* TASK INSTRUCTIONS
In the Family Life Today transcript, what is the title of the book that Jen Wilkin wrote about the Ten Commandments?

So when we first started dating, I remember going into your house and seeing this picture of Jesus above your fireplace. And I had heard you mention that, even when we had talked about this picture of Jesus, because it was incredibly intimidating to you.

Why? Because it was scary to me. It was like this holy Jesus with long flowing hair.

There's sort of a halo effect. It was praying hands, Jesus, I think. I just felt like I was afraid of the living room because I felt like he's looking at me. Oh, when you were little, growing up in the 60s.

Yeah, I'd walk in there. He was a God of wrath. He was a God of holiness. He was the God of the Ten Commandments. He was- Judgment. Scary.

And I do remember when I became a teenager and I was not making good decisions like I knew I should. My mom had taught me well. I'd been dragged to church by her almost my whole life.

I literally would walk through there and feel like his eyes just followed me. It wasn't, I'm delighted in you. Welcome to Family Life Today, where we want to help you pursue the relationships that matter most. I'm Ann Wilson. And I'm Dave Wilson, and you can find us at familylifetoday.com or on the Family Life app.

This is Family Life Today. The other thing you used to think about God was you thought he was like whack-a-mole. Yeah. The game whack-a-mole that if you had anything good happen or happy, he would whack you. If you sang a song that wasn't praising him, you know, that was my view.

And some of that was tied to the law, the Ten Commandments. And so we're going to talk about that again today with Jen Wilkin. She is back with us. Thanks for being here, Jen.

Thanks for having me. And you've written a book, obviously, about the Ten Commandments. I love that it's called The Ten Words to Live By.

Yeah, I like that too. I'll ask you where that title came from. But you have a phrase in the subtitle that's exactly what we're getting at here today, delighting in and doing what God commands. I mean, when you think of the Ten Commandments, you don't think delighting in. And I know you've been a women's Bible teacher for years, married, kids, a lot of kids, got a full house.

And yet you talk about the law of God. And as I read it, I'm not kidding. I've preached on the Ten Commandments. This is one of the best books I've ever read. You have a lot of new perspectives and teaching on it. Oh, yeah.

It's very beautiful. I mean, I couldn't put it down. I was like, I wish I'd read this before I did my little series on the Ten Commandments. Then you could have copied it.

Yeah, I could have copied it. But when you think about the law, where does the word delight come from? Because again, I think a lot of us feel about the law the way I felt about that picture. God's mad. God's angry. The law sort of proves that.

And you're saying, no, it's something too delighted. Well, I actually got it from the Psalms. Psalm 43 says, I delight to do your will, O Lord. Your law is written upon my heart. And it's one of those Psalms that we would understand as a Messianic Psalm.

Those would be the words of Jesus to the Father. So then we have to ask, why is that not our attitude toward the law? Like when we read Psalm 119 and we're like, He's still talking about the law. 120 verses.

* DATA SHOWN
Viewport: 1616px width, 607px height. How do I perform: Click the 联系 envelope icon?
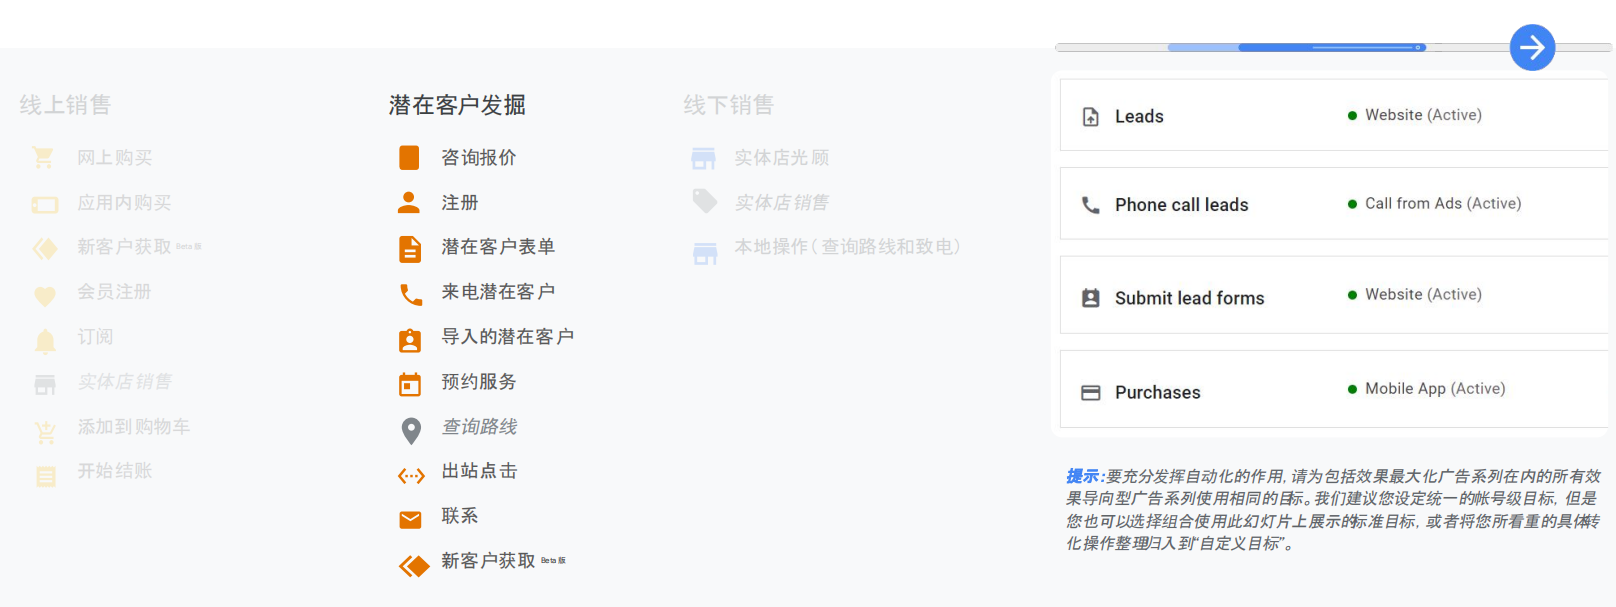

* ANSWER
The Ten Words to Live By